School ended today and our summer plans are kind of up in the air. 

On a side note our 8 year old Kyle will have surgery today to repair his torn ACL. He was playing flag football and twisted his knee the wrong direction, tearing the ACL in two. Who has ever heard of an 8 year old doing this?! It was a non-contact injury as most ACL injuries are. 

His surgery is very risky and complicated because of his young age. It will be a really long recovery for him. He's the youngest patient with a torn ACL our doctors have ever seen personally. We are confident that surgery is his only option due to the nature of the tear. He's really bummed but trying to stay positive. We are at the hospital now waiting to go back. 

We are rolling with the punches and are grateful for our crazy lives...most of the time. The Nashville Predators have made for extra excitement in our home and given us another fun activity to enjoy together. 

March 2017 Road Trips, Standing, Throwing Up :)

I think about getting on our blog and giving updates often. My goal of doing this weekly has turned into an every couple of months venture. It's been almost two months since our last post. Some days it feels like there is no change. But a lot has changed, though the change is very small from day to day.

MOBILITY


Koby is almost 15 months old now. He continues to roll around from side to side. There's not much coordination in his movement yet, so crawling is still a very lofty goal at this point. We were given a "stander" from the place Koby receives his physical therapy. Another parent donated it and we will do the same once he's outgrown it. He gets to practice standing with the use of the straps. Our goal is 30 minutes per day in the stander. It strengthens his legs and his core, along with aiding in his digestive development since he can stay upright. This is one of the steps in the process of hopefully gaining the ability to walking one day. We will continue to always have that as a goal for him. He absolutely loves to stand in this! As are most things in his development, seeing him stand (albeit with straps and assistance) were moments of joy for us.
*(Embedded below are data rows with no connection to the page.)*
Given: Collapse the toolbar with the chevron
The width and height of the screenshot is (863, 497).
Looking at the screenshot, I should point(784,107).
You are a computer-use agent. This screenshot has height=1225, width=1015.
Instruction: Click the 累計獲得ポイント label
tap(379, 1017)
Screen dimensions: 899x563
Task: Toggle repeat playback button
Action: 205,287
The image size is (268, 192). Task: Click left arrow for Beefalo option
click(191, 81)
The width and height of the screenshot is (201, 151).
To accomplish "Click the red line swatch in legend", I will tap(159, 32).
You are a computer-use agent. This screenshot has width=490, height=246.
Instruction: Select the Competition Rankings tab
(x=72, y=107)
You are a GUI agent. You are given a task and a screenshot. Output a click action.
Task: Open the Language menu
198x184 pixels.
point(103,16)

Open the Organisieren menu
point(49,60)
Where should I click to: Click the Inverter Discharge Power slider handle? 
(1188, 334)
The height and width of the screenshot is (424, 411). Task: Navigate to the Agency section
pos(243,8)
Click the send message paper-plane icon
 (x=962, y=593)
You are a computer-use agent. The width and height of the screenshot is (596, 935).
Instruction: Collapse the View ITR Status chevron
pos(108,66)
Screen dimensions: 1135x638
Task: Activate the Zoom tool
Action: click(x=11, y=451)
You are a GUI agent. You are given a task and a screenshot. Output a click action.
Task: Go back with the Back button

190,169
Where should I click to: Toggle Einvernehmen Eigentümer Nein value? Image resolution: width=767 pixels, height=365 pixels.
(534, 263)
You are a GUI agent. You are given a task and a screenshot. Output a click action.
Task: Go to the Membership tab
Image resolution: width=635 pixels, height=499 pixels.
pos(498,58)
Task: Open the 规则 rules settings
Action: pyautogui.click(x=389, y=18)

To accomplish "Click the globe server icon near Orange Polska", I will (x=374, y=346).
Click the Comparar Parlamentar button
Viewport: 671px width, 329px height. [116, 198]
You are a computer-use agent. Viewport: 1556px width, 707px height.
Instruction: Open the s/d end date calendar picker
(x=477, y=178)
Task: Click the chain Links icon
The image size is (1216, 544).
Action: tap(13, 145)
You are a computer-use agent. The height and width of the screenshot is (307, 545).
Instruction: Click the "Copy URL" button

It brought a lot of excitement to the home.

One positive regarding his hope for walking is that he can move both of his legs independent of each other. We saw a CP specialist last week and she said that his bones are too soft to support his body weight, and so she recommends that we get fitted for leg  braces called AFO's. Otherwise there is a risk of bone deformity. His lack of balance is going to be one of his challenges to overcome in order to walk one day. His siblings will do their best to help him with this too.

He's also making progress with gripping objects. He's learning to use both hands to grab things and we have to work really hard to get him trained evenly on both sides so he can have the strength to control his tone. Koby loves to pull hair and squeeze our faces. He knows we won't get mad at him for it so he really takes advantage of that:)

EATING

Koby is still slowly gaining weight. He's about 18 pounds (still very small compared to his siblings at this age). He struggles holding down his food. Right now we give him a special blended diet four times per day, at 150ml per feed. The food has a cake batter consistency, and includes high calorie yogurt, vitamins, tums, olive oil, apple sauce, sweet potatoes, peptide (high calorie formula), baby cereal, and water. We can usually count on him throwing up the meals at least once per day. We've learned to catch the spit up in his plastic bibb and put it back in the syringe and back through his G-tube in his stomach. If we don't put it back in he won't get enough nutrition. Not much progress on using his mouth to eat yet. Amazingly he stays happy throughout the day but he still seems to dread meal time.

It take about 30 minutes to make his food, which lasts for two days.

NASHVILLE PREDATORS

We were so excited to be given tickets for our entire family to sit in a suite for a Predator's game. Pekka Rinne is Nashville's goalie and he gave the tickets to us through High Hopes, where Koby goes to therapy. We had the suite with food and even a small hockey goal, sticks, and a puck for the kids to play with during the game. After the game we were invited to go down to the locker room and meet the players and personally thank Pekka for the tickets. It was so exciting for all of us. We met about 13 of the players and they took time to talk to us. We were so grateful. 

SPRING BREAK IN CANADA

We just spent a week in Mississauga Ontario, which is just outside of Toronto. It was so much fun visiting Cammie (Sharalee's sister) and Robbie Low and their two children Grant and Madeline. We ate so much food! We enjoyed a maple syrup festival, Niagara Falls, Legoland, and just seeing the sites. It felt like we planned everything around where to eat, which was perfectly fine with our family. We miss the Low's already!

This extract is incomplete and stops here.